Sounds like a children's book, but that is was Governor Kitzhaber is asking Dr. Rudy Crew to do as Oregon's new Chief Education Officer. The position was created in 2011 when the Governor asked lawmakers to form a new Oregon Education Investment Board, a far-reaching oversight board that will coordinate education from early childhood through college.

The Education Investment Board boasts an impressive list of Oregonians, but it is Crew — who previously ran New York, Sacramento, Tacoma and Miami school systems — who has the job of making it work.

The stakes are high. Only two out of three Oregon high schoolers graduate in four years. Business leaders believe our struggling school system is a competitive disadvantage when recruiting big employers to Oregon. The economic downturn has meant cuts to all levels of education. Tuition at public universities has increased to the level where student debt has become a real problem, especially when graduates can't find jobs. Our early learning programs have been fragmented and uncoordinated, with little success.

Kitzhaber ran in 2010 on the notion that all levels of education need to be coordinated. He made a good argument. Education sectors compete against each other for state dollars, without working together to achieve common goals or address serious gaps or weaknesses in the educational system. The legislature in 2011 and 2012 followed Kitzhaber's lead and passed major bills that reorganize education management in Oregon. Now it is up to Crew to produce results.

Here is an example of the tasks ahead of him.
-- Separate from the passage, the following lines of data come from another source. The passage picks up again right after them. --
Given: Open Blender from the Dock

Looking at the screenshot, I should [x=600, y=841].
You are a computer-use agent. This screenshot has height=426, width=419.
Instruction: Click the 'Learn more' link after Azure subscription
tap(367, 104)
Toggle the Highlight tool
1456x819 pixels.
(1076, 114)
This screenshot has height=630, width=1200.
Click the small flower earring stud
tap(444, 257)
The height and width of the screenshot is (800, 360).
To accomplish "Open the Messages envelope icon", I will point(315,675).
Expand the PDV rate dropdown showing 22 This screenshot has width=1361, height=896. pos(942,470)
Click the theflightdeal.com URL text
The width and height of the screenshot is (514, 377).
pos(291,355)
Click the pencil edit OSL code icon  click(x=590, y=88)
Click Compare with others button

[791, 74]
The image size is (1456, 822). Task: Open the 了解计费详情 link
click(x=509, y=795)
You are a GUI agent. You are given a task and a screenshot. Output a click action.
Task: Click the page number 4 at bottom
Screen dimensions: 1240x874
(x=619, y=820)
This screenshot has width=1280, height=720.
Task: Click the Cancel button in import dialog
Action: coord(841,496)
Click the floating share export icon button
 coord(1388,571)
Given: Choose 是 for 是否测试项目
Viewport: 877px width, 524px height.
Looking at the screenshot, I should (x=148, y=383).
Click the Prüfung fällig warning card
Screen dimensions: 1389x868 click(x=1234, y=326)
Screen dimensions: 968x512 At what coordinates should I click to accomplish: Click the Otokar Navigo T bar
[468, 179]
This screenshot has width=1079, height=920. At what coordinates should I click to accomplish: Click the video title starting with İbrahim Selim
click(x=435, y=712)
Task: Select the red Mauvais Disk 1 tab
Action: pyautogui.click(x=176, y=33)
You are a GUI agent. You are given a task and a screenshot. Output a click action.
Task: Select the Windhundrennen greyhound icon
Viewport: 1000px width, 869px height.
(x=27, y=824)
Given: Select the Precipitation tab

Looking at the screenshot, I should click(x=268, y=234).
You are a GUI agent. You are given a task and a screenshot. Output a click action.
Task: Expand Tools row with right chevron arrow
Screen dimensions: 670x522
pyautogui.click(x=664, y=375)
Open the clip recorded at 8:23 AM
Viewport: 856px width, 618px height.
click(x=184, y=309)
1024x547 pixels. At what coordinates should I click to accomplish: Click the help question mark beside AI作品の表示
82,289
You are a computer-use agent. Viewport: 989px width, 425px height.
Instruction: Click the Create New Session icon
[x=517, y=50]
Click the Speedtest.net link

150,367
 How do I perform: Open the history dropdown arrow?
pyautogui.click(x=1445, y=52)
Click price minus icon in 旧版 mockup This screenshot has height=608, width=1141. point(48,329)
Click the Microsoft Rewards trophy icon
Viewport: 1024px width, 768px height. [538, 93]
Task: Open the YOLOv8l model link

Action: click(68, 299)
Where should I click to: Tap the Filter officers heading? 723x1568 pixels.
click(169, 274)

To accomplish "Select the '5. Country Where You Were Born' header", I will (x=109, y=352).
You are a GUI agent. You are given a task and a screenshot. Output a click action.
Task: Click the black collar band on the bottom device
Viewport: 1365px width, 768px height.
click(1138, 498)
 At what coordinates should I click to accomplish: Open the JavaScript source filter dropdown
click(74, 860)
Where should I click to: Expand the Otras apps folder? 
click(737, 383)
Oregon has multiple boards and agencies that oversee postsecondary education, including the State Board of the Higher Education, the new Higher Education Coordinating Commission, the Department of Community Colleges and Workforce Development and the Education Investment Board. Plus the University of Oregon and Portland State University want their own independent governing boards.

It is unclear how all these boards will work together, not to mention whether they will be needed. Changing their roles or eliminating them will require a herculean effort by Crew, based on experience. More important will be whether he can effect changes that address growing concerns about the cost of college education and its value, especially as many recent graduates struggle to find jobs related to their degrees.